▶ AIM OF THE EXERCISE
The answer must be an exact copy of the entries that follow, with all images removed.

Segment Start: RECORDS SHOWN

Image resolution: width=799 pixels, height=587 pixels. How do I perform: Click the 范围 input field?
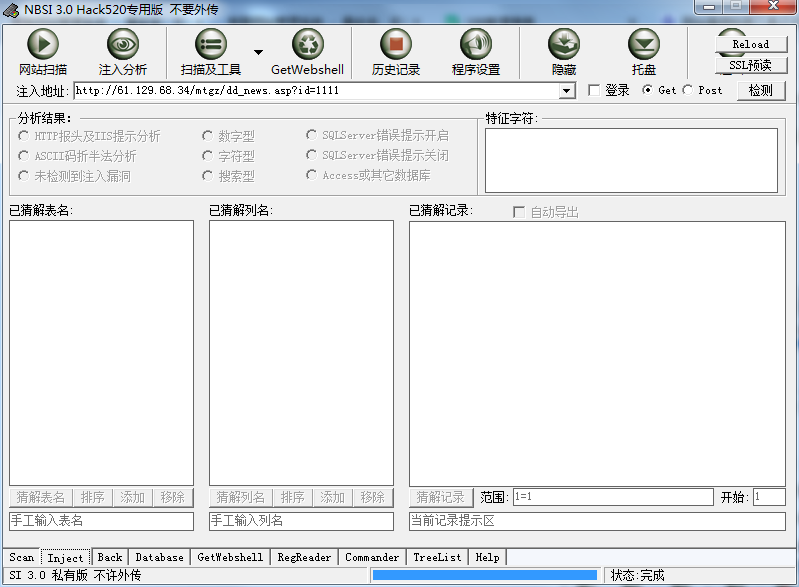[612, 497]
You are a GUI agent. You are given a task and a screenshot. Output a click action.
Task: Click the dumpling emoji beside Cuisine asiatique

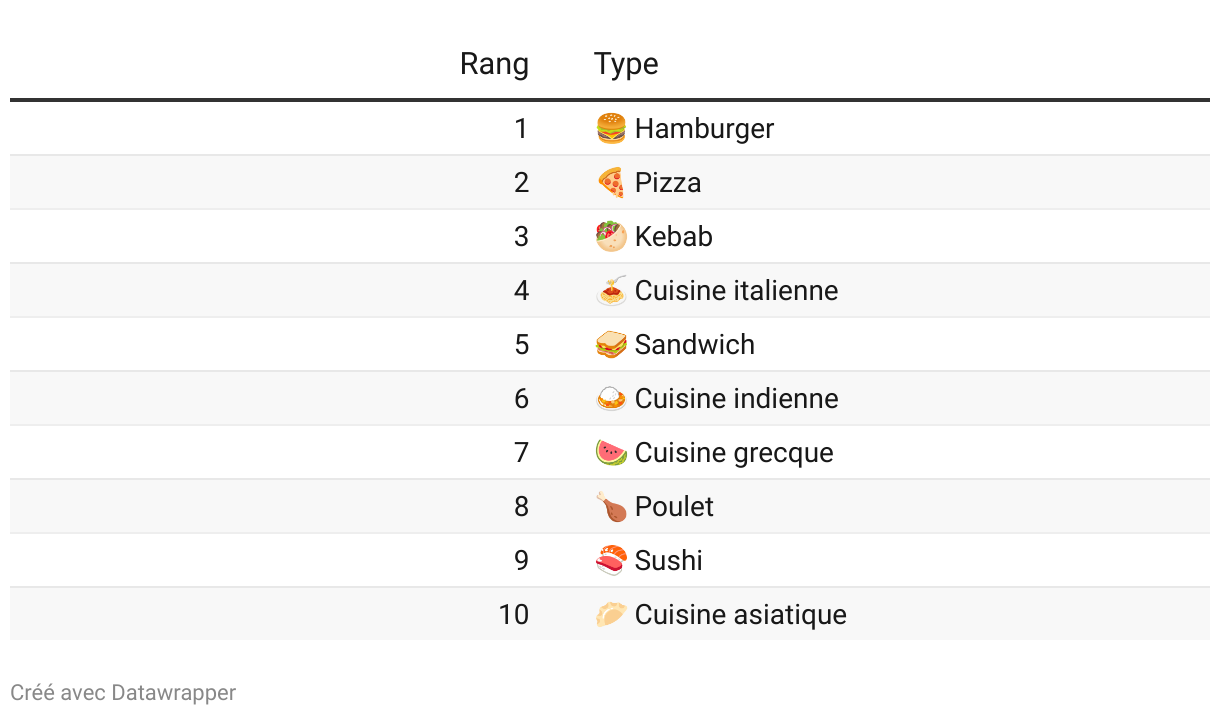[611, 614]
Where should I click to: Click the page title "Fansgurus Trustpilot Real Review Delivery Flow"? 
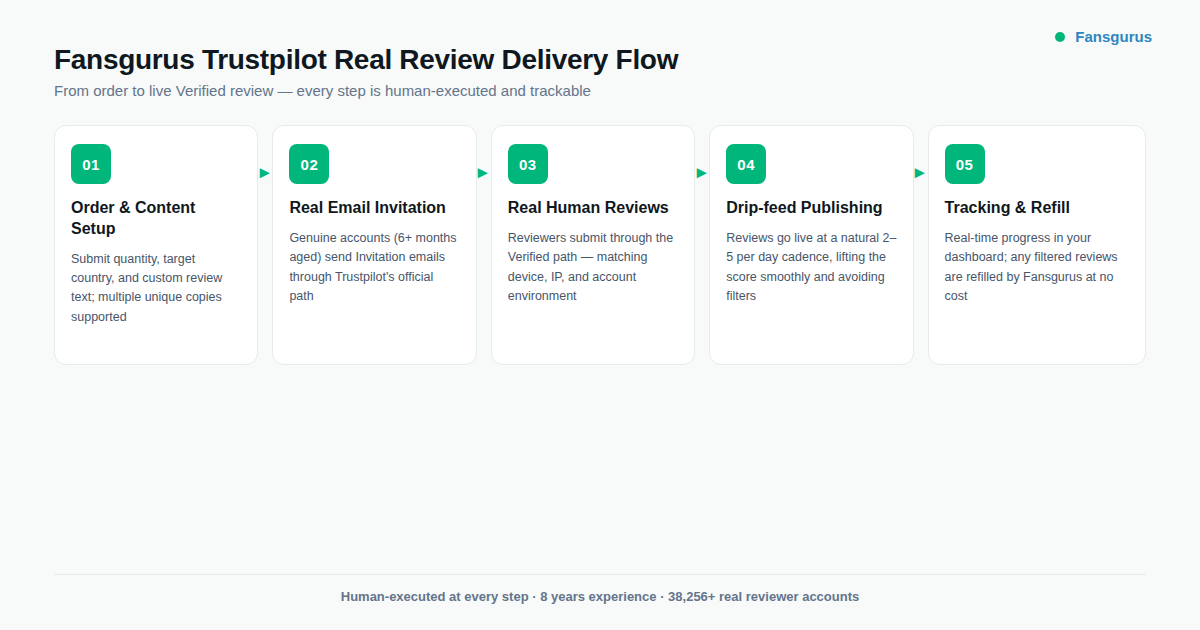pyautogui.click(x=366, y=59)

Segment End: RECORDS SHOWN

▶ ANSWER TO THIS EXERCISE
Image resolution: width=799 pixels, height=587 pixels. How do I perform: Click the 范围 input field?
[612, 497]
You are a GUI agent. You are given a task and a screenshot. Output a click action.
Task: Click the dumpling emoji beside Cuisine asiatique

[611, 614]
Where should I click to: Click the page title "Fansgurus Trustpilot Real Review Delivery Flow"? 
pyautogui.click(x=366, y=59)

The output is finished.